Successful combination of theory and empirics

The evaluators consider GLOBUS’ design and operationalization as “a fine example of how a combination of a normative political theory focus and relevant and well implemented empirical research can not only be fruitfully applied to the study of EU external action, but also provide a true value added for the research on the EU as a global player”.

The project’s differentiated conception of global justice is defined as very useful, and allowing evaluation of EU foreign policy action across policy areas and from three different normative standpoints. While the reviewers consider GLOBUS framework to be theoretically rich, they stress that it is moreover empirically viable to assess EU external policies from climate change to migration, trade/development and security, and to communicate across normative stances e.g. in relation to representatives from emerging countries.

The evaluators also commend the GLOBUS consortium for being very prolific in terms of output, and hold that GLOBUS’ research already has begun to influence debates in the scientific community. They expect that this trend will solidify and that GLOBUS publications will contribute to “advance research on the EU‘s external action beyond the state of the art”.

Timely

The report also underlines the timeliness of the international reflection and communicability of GLOBUS’ three notions of Global Justice, as well as of potential trade-offs between them. The evaluators recognize that this has only gained in salience with the further advancement of authoritarianism across the world, and the deterioration of the multilateral order in the recent years and the pressing challenges looming in all policy areas covered by GLOBUS (climate change, migration, trade, security).

The evaluation report concludes that the perspectives of the non-EU players, in particular the BRICS, but also the US, addressed in the project, and the cleavages within public opinion with regard to global justice merits even more attention than when the project was launched in 2016.

Lasting impact

GLOBUS’ theoretical framework and the corroboration of its analytical leverage through the sectoral case studies, is evaluated as “an important contribution with a clear impact for contemporary debates on the role of the EU in the world”.

“The project's core product, the differentiated conceptualization and evaluation framework for EU global justice promotion in external action is very well substantiated, well formulated, corroborated in empirical studies and has been disseminated to various academic and non-academic audiences, it is likely to have a lasting impact on scholarly debates but more than that also in public and policy circles concerned with the EU's role in the world and the promotion of global justice.”

In addition to the range of academic publications contributing to the academic state-of-the art, the report also applauds the project’s laudable efforts in policy terms.
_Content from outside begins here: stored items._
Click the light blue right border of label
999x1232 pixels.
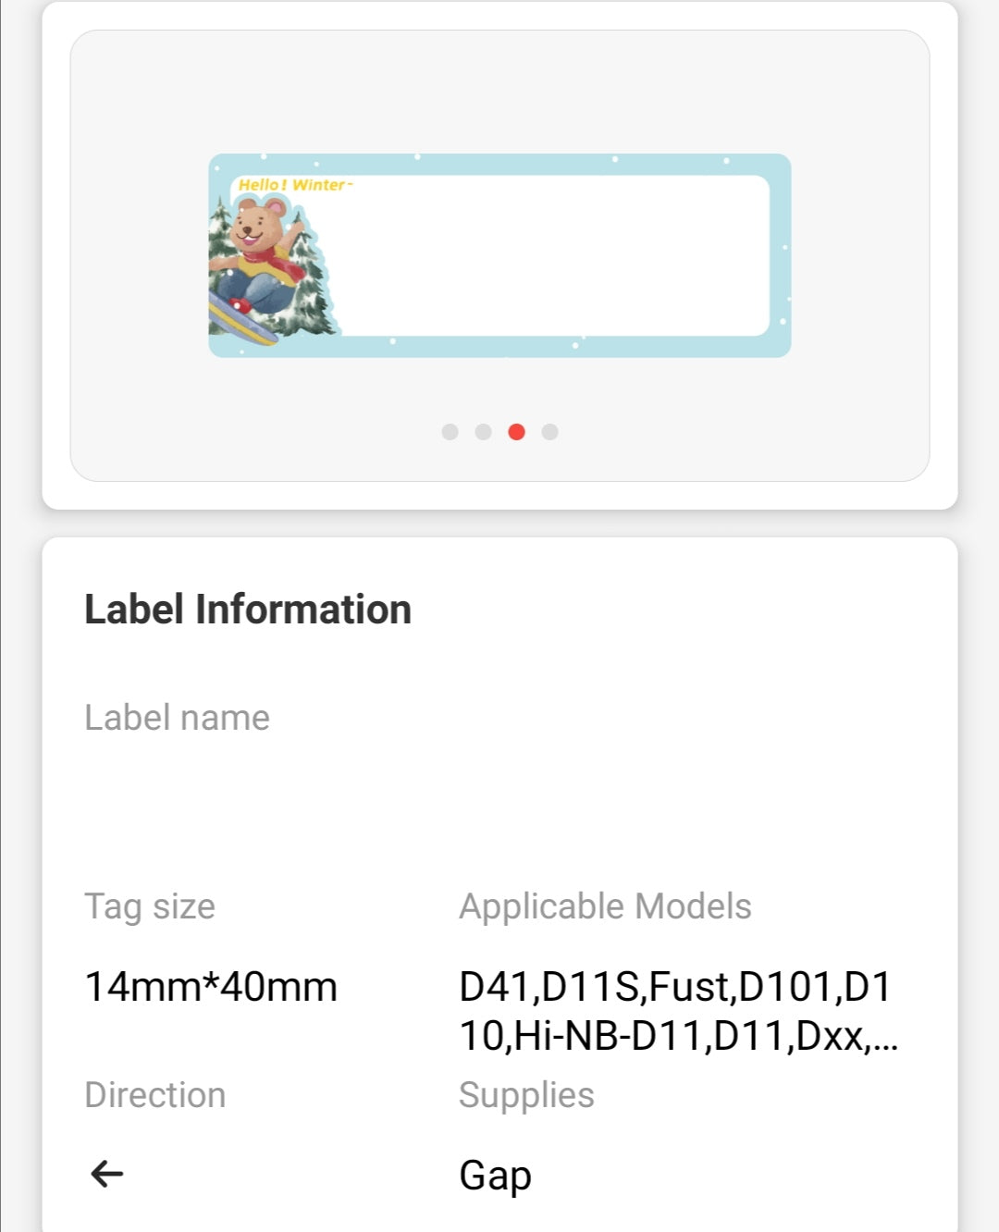(781, 256)
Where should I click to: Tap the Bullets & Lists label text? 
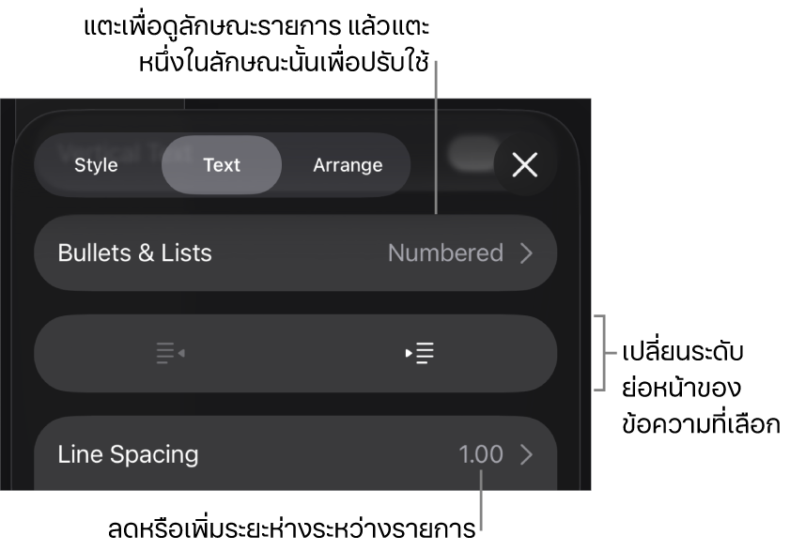point(134,253)
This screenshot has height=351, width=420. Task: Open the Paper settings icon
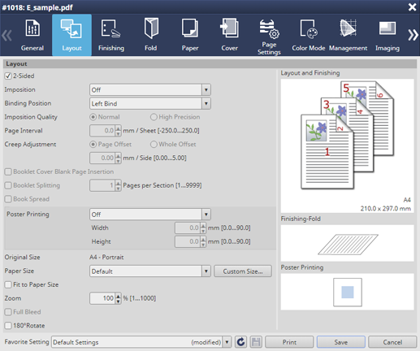point(190,28)
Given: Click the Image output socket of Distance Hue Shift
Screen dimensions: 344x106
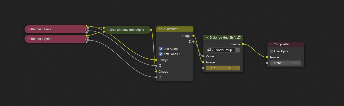Looking at the screenshot, I should (x=243, y=44).
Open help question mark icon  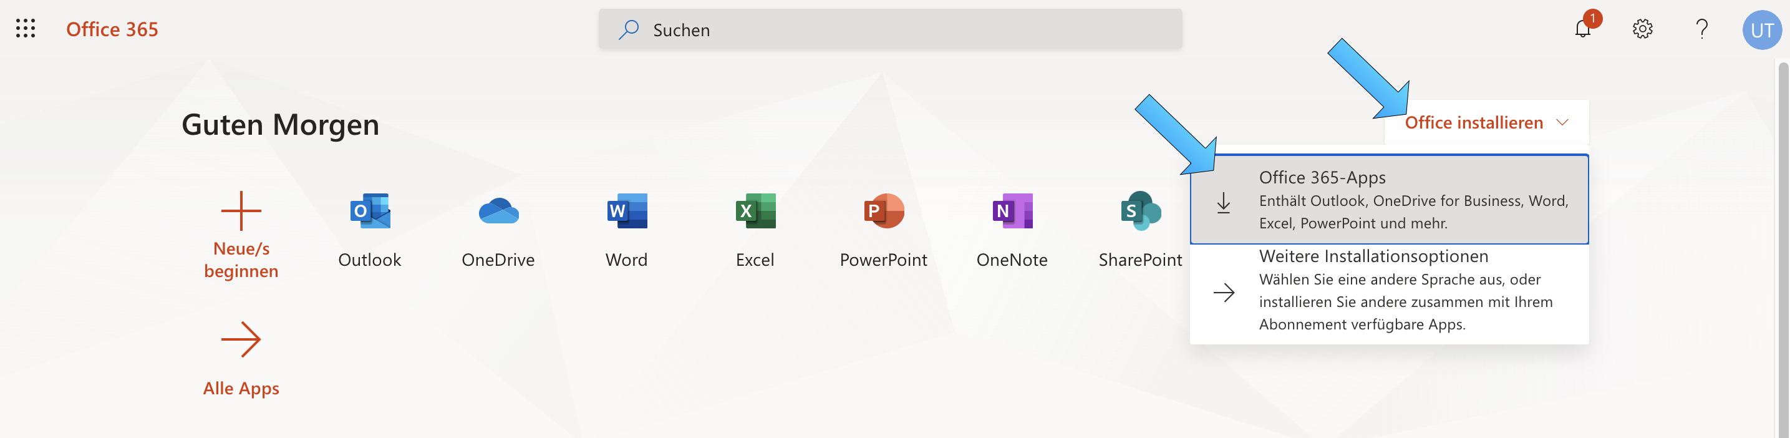tap(1701, 29)
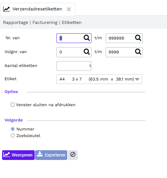The height and width of the screenshot is (178, 167).
Task: Click into the Nr. van input
Action: (70, 38)
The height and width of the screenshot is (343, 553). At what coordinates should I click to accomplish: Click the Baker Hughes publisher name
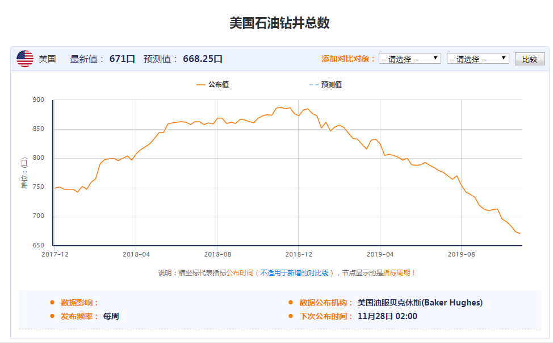(420, 303)
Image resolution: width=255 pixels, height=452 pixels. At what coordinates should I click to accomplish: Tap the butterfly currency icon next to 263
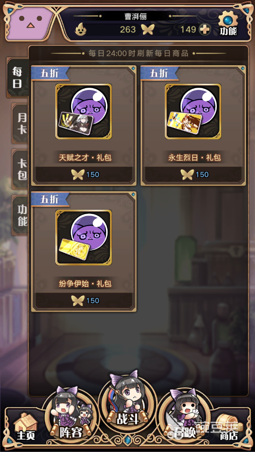pos(148,30)
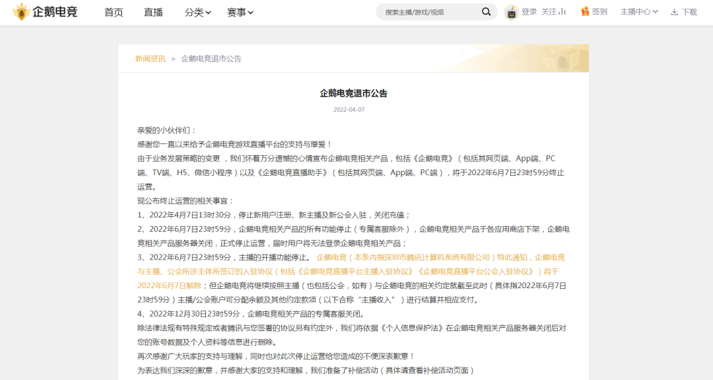Click the user avatar icon

(511, 12)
The evaluation report concludes that GLOBUS “has the potential of providing a whole new perspective on the EU’s foreign policy, across a variety of issue areas. The benefit for society can thus be immense – in that its findings may lead to a new understanding of key societal challenges and of how to tackle them in the EU and globally in just and fair manners that are respectful of and beneficial to all (that is, citizens of the EU and of third countries).”

GLOBUS – Reconsidering European Contributions to Global Justice – was supported by the EU’s Horizon 2020 programme from 2016 to 2020. The project has included more than 60 researchers from eight partner institutions, under the coordination of Research Professor Helene Sjursen at ARENA Centre for European Studies at the University of Oslo.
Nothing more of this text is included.